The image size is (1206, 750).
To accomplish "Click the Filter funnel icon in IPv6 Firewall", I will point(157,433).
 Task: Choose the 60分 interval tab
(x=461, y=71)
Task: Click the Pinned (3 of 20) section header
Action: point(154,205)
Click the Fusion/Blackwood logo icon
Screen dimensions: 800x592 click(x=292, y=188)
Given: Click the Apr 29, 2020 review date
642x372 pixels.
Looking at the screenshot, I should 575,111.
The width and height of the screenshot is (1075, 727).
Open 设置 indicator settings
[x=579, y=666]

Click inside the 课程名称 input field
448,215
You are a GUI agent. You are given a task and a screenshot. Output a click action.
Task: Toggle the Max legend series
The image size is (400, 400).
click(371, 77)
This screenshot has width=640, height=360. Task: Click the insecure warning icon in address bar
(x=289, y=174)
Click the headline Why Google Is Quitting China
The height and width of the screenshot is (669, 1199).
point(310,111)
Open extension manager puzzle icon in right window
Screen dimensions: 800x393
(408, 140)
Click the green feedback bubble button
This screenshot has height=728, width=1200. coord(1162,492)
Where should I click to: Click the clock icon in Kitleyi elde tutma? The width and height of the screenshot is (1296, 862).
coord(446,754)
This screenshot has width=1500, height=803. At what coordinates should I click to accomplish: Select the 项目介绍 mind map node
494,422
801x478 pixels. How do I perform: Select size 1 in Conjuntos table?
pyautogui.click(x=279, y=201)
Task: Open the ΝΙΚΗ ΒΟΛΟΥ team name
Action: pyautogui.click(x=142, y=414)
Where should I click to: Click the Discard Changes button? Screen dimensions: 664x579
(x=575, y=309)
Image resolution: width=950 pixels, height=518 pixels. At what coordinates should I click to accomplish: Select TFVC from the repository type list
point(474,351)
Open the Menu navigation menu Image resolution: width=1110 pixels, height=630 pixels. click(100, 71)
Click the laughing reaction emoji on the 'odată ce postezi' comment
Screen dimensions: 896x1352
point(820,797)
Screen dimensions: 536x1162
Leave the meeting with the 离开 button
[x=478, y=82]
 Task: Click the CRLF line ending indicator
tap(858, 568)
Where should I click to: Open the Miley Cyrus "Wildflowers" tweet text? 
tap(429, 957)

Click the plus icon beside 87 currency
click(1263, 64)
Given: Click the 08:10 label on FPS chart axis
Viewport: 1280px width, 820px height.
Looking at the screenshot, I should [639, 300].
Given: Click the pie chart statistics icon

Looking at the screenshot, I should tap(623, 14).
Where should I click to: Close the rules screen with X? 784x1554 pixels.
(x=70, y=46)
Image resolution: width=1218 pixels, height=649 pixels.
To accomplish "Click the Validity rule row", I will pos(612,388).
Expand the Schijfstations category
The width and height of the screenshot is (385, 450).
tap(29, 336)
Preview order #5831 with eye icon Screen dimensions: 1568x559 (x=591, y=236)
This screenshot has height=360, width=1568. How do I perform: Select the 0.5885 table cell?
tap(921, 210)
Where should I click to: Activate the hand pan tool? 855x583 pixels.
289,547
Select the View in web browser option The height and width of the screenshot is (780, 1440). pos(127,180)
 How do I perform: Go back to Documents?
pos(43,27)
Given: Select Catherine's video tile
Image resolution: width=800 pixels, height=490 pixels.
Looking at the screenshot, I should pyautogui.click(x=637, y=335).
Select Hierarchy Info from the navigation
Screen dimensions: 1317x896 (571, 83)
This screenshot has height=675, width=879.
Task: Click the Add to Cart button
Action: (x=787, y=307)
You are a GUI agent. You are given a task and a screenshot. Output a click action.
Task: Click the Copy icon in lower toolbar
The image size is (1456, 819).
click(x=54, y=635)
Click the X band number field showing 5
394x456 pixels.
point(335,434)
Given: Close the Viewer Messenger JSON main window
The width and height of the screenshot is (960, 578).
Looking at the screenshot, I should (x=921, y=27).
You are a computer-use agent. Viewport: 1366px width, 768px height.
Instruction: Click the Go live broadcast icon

--------------------------------------------------

▸ WHAT YOU WILL DO
Set every line of the data down again, word for word.

▸ RESPONSE AREA
The image size is (1206, 750).
To accomplish "Click the Filter funnel icon in IPv6 Firewall", I will point(157,433).
 Task: Choose the 60分 interval tab
(x=461, y=71)
Task: Click the Pinned (3 of 20) section header
Action: point(154,205)
Click the Fusion/Blackwood logo icon
Screen dimensions: 800x592 click(x=292, y=188)
Given: Click the Apr 29, 2020 review date
642x372 pixels.
Looking at the screenshot, I should 575,111.
The width and height of the screenshot is (1075, 727).
Open 设置 indicator settings
[x=579, y=666]

Click inside the 课程名称 input field
448,215
You are a GUI agent. You are given a task and a screenshot. Output a click action.
Task: Toggle the Max legend series
The image size is (400, 400).
click(371, 77)
This screenshot has width=640, height=360. Task: Click the insecure warning icon in address bar
(x=289, y=174)
Click the headline Why Google Is Quitting China
The height and width of the screenshot is (669, 1199).
point(310,111)
Open extension manager puzzle icon in right window
Screen dimensions: 800x393
(408, 140)
Click the green feedback bubble button
This screenshot has height=728, width=1200. coord(1162,492)
Where should I click to: Click the clock icon in Kitleyi elde tutma? The width and height of the screenshot is (1296, 862).
coord(446,754)
This screenshot has width=1500, height=803. At what coordinates should I click to accomplish: Select the 项目介绍 mind map node
494,422
801x478 pixels. How do I perform: Select size 1 in Conjuntos table?
pyautogui.click(x=279, y=201)
Task: Open the ΝΙΚΗ ΒΟΛΟΥ team name
Action: pyautogui.click(x=142, y=414)
Where should I click to: Click the Discard Changes button? Screen dimensions: 664x579
(x=575, y=309)
Image resolution: width=950 pixels, height=518 pixels. At what coordinates should I click to accomplish: Select TFVC from the repository type list
point(474,351)
Open the Menu navigation menu Image resolution: width=1110 pixels, height=630 pixels. click(100, 71)
Click the laughing reaction emoji on the 'odată ce postezi' comment
Screen dimensions: 896x1352
point(820,797)
Screen dimensions: 536x1162
Leave the meeting with the 离开 button
[x=478, y=82]
 Task: Click the CRLF line ending indicator
tap(858, 568)
Where should I click to: Open the Miley Cyrus "Wildflowers" tweet text? 
tap(429, 957)

Click the plus icon beside 87 currency
click(1263, 64)
Given: Click the 08:10 label on FPS chart axis
Viewport: 1280px width, 820px height.
Looking at the screenshot, I should [639, 300].
Given: Click the pie chart statistics icon

Looking at the screenshot, I should tap(623, 14).
Where should I click to: Close the rules screen with X? 784x1554 pixels.
(x=70, y=46)
Image resolution: width=1218 pixels, height=649 pixels.
To accomplish "Click the Validity rule row", I will pos(612,388).
Expand the Schijfstations category
The width and height of the screenshot is (385, 450).
tap(29, 336)
Preview order #5831 with eye icon Screen dimensions: 1568x559 (x=591, y=236)
This screenshot has height=360, width=1568. How do I perform: Select the 0.5885 table cell?
tap(921, 210)
Where should I click to: Activate the hand pan tool? 855x583 pixels.
289,547
Select the View in web browser option The height and width of the screenshot is (780, 1440). pos(127,180)
 How do I perform: Go back to Documents?
pos(43,27)
Given: Select Catherine's video tile
Image resolution: width=800 pixels, height=490 pixels.
Looking at the screenshot, I should pyautogui.click(x=637, y=335).
Select Hierarchy Info from the navigation
Screen dimensions: 1317x896 (571, 83)
This screenshot has height=675, width=879.
Task: Click the Add to Cart button
Action: (x=787, y=307)
You are a GUI agent. You are given a task and a screenshot. Output a click action.
Task: Click the Copy icon in lower toolbar
The image size is (1456, 819).
click(x=54, y=635)
Click the X band number field showing 5
394x456 pixels.
point(335,434)
Given: Close the Viewer Messenger JSON main window
The width and height of the screenshot is (960, 578).
Looking at the screenshot, I should (x=921, y=27).
You are a computer-use agent. Viewport: 1366px width, 768px height.
Instruction: Click the Go live broadcast icon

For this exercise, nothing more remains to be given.